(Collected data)
• • • • •

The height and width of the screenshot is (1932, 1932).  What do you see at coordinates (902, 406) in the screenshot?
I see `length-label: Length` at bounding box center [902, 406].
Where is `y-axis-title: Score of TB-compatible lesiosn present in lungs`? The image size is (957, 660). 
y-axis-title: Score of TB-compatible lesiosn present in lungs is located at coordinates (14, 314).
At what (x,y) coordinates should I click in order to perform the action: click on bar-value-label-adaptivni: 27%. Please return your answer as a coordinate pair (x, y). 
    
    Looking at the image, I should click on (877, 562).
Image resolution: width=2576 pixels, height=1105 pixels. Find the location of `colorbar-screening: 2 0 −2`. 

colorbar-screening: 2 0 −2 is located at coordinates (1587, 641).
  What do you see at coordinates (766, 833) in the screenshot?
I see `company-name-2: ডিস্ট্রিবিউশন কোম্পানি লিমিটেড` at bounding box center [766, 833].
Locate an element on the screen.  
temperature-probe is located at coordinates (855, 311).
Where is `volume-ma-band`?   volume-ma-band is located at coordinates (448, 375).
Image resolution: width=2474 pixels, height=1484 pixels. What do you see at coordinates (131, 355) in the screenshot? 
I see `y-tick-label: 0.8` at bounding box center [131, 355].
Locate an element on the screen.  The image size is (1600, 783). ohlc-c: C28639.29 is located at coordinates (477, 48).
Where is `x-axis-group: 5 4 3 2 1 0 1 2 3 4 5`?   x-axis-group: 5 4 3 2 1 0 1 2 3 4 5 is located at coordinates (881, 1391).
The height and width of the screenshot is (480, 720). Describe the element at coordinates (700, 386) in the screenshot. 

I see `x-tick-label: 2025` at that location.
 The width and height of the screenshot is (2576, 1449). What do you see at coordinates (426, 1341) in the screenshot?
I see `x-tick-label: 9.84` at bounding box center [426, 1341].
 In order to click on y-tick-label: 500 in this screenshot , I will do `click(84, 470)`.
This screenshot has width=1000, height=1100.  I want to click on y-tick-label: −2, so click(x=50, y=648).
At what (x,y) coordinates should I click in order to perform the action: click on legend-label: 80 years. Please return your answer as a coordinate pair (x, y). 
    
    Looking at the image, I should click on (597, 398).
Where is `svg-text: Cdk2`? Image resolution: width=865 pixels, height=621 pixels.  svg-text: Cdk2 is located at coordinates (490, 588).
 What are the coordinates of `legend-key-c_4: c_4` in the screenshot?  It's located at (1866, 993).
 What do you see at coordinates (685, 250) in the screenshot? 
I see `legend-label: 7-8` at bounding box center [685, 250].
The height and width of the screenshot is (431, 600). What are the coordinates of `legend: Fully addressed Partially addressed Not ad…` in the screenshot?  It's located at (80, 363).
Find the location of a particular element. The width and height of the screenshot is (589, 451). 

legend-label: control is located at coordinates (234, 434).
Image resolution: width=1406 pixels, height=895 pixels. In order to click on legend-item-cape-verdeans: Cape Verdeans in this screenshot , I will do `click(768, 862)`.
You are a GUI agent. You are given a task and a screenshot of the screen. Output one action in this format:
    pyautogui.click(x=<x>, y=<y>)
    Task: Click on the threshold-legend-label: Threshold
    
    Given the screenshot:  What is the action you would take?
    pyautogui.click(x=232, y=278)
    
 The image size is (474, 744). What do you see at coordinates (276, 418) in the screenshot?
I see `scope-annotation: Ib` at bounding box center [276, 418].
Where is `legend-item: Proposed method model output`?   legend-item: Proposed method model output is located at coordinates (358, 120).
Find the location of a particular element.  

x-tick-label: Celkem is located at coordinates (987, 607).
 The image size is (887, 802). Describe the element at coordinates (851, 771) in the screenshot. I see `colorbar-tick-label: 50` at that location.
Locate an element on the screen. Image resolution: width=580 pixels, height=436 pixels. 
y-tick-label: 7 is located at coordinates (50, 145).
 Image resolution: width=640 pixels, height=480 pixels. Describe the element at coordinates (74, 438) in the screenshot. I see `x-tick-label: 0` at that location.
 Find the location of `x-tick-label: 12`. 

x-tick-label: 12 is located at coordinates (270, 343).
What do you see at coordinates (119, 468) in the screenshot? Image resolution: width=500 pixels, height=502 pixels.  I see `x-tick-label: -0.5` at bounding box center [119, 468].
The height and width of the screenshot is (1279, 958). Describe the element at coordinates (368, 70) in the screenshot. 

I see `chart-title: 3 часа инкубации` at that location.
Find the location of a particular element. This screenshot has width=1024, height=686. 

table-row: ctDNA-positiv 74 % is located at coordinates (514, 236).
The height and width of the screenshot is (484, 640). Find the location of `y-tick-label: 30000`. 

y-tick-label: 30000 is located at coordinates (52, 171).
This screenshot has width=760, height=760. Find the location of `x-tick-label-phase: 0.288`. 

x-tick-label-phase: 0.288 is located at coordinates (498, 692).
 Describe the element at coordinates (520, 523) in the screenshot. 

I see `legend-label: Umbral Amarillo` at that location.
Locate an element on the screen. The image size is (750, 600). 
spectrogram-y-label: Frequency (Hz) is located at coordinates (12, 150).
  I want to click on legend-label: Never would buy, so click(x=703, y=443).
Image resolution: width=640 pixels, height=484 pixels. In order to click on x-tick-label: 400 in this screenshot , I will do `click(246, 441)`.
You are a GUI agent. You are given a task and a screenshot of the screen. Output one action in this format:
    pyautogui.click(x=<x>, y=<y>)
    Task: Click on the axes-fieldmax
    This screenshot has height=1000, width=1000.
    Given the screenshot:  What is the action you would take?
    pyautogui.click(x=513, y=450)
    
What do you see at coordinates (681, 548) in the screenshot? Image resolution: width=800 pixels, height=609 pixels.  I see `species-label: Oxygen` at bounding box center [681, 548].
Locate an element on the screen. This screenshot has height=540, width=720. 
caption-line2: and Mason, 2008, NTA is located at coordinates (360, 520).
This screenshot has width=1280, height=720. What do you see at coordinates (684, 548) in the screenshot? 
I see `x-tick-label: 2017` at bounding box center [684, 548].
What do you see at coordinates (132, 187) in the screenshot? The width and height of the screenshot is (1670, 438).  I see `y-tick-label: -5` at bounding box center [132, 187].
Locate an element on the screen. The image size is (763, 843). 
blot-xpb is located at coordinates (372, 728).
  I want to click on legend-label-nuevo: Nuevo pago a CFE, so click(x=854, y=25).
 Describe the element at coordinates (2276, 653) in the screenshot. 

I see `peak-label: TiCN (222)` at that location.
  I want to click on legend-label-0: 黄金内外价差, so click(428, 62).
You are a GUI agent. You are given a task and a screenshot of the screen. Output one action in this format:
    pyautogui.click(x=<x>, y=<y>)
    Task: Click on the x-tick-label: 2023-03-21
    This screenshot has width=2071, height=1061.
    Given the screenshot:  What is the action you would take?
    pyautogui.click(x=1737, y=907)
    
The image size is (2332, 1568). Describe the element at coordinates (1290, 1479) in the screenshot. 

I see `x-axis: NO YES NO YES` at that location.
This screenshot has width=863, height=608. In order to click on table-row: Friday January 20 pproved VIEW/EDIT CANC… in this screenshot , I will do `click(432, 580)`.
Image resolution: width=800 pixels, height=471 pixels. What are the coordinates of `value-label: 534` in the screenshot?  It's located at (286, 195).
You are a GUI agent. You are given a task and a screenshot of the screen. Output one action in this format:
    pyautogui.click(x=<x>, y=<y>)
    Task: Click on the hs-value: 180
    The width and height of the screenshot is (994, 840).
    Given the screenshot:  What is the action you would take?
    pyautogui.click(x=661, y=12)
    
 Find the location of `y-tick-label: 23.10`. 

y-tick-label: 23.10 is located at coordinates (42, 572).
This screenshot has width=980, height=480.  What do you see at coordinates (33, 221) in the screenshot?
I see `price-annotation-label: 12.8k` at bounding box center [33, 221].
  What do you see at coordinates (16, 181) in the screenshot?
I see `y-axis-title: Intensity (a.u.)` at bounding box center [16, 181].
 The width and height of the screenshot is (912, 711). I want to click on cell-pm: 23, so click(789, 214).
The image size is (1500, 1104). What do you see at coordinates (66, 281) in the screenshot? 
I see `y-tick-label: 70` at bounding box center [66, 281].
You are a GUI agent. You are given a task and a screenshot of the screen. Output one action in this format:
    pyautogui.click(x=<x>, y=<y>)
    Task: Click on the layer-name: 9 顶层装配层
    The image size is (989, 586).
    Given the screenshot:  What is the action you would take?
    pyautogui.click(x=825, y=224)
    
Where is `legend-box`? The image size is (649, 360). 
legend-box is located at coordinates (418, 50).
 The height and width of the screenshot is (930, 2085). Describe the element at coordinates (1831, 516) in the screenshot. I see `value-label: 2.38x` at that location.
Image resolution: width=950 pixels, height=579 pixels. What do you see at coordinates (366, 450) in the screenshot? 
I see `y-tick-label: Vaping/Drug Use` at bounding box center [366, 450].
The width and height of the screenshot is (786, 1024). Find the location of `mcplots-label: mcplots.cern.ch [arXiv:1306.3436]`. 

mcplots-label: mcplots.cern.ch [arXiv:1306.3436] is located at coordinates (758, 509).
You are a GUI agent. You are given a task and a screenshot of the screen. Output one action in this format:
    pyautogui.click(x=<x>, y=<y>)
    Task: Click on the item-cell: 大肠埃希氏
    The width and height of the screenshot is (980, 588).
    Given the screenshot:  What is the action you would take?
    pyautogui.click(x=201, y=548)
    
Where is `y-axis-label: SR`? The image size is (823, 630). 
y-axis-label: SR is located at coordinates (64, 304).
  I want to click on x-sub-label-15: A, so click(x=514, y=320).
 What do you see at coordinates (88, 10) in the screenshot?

• • • • •

In the lines between the one holding "Locate an element on the screen. This" and the one holding "caption-line2: and Mason, 2008, NTA", inclusive, change "element" to "item" and give those lines again with nothing else altered.

Locate an item on the screen. This screenshot has height=540, width=720. 
caption-line2: and Mason, 2008, NTA is located at coordinates (360, 520).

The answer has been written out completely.